EXTRACTED INFORMATION -

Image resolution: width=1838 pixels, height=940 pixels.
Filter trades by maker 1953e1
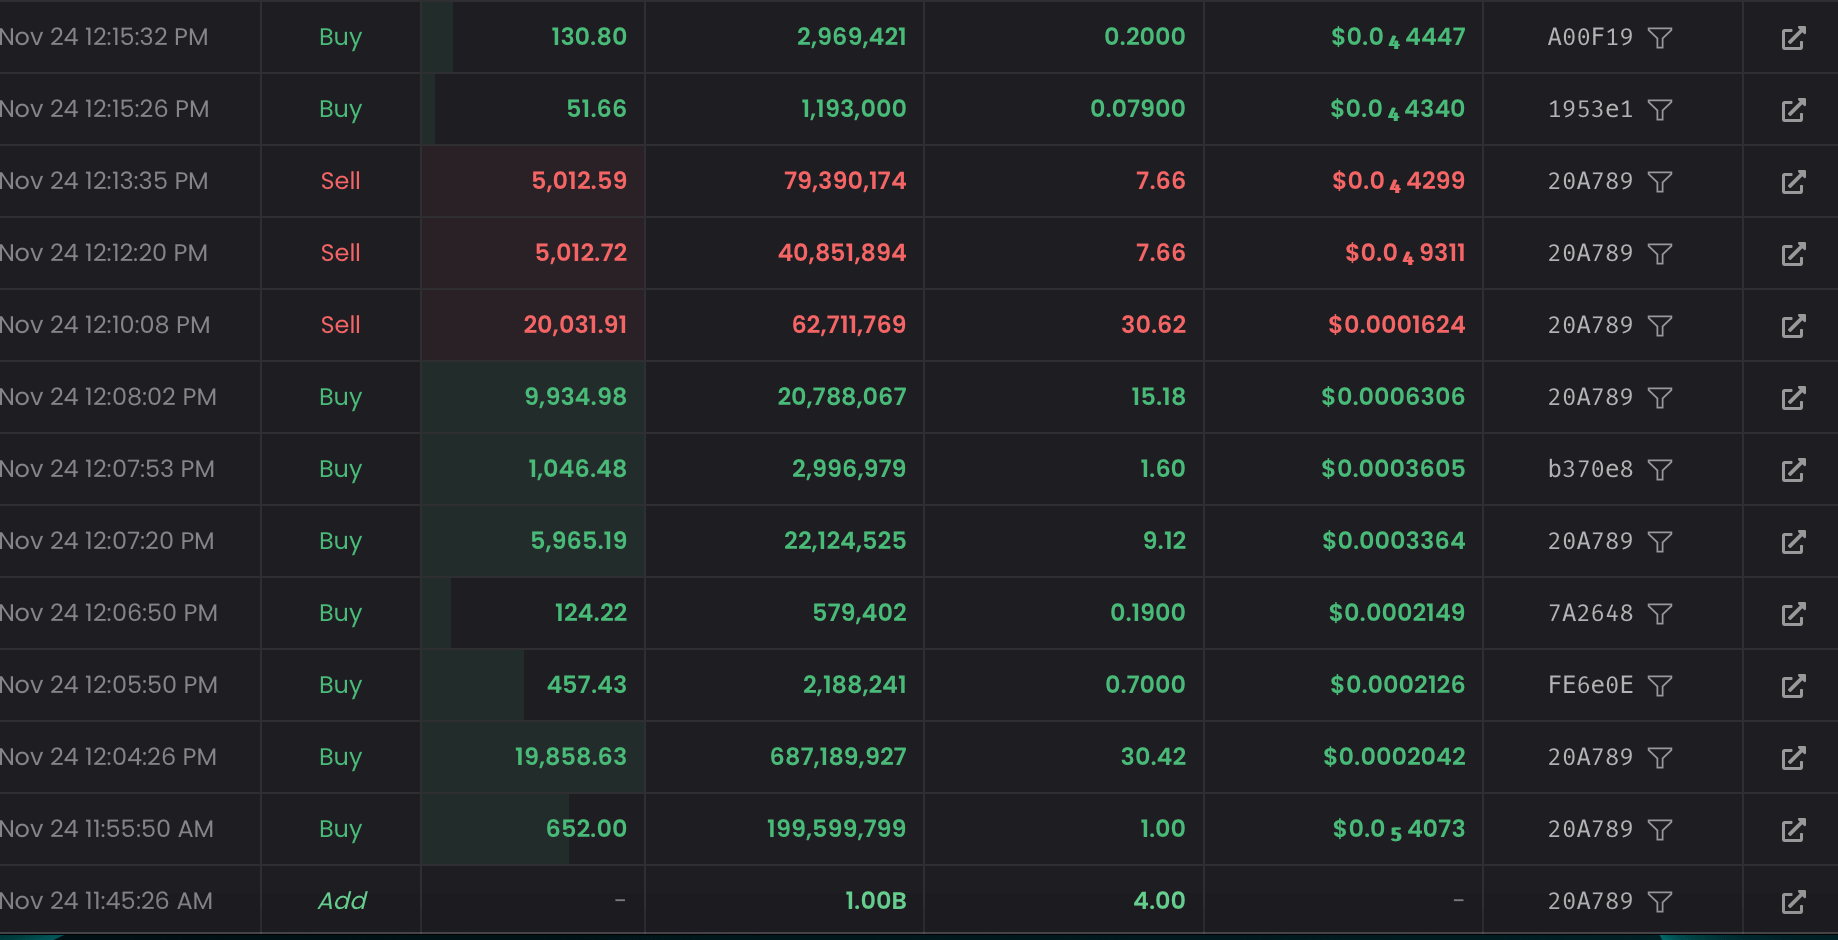[1660, 110]
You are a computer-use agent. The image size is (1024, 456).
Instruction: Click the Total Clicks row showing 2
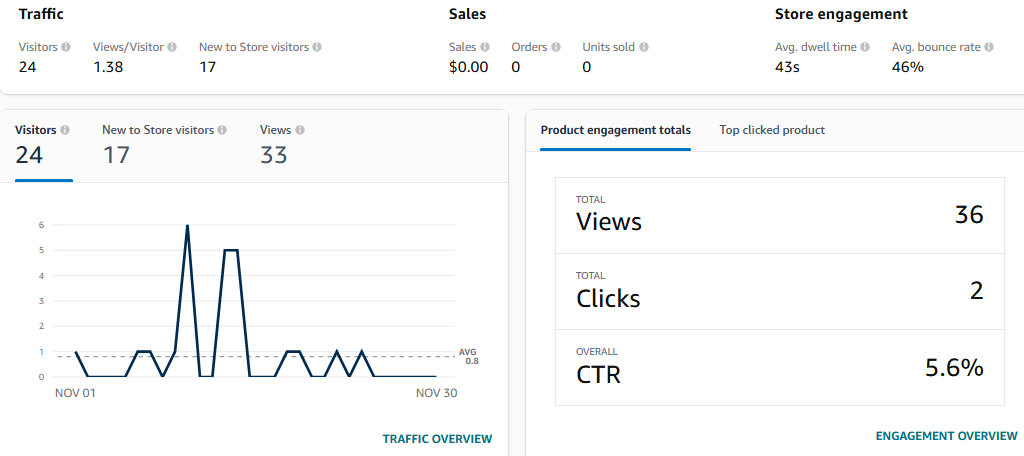[x=780, y=292]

PROBLEM TO WORK ON - Copy every line of the listing above word for word, leaving out the pictures.

SOLUTION -
Image resolution: width=1838 pixels, height=940 pixels.
Filter trades by maker 1953e1
[1660, 110]
You are a computer-use agent. The image size is (1024, 456).
Instruction: Click the Total Clicks row showing 2
[x=780, y=292]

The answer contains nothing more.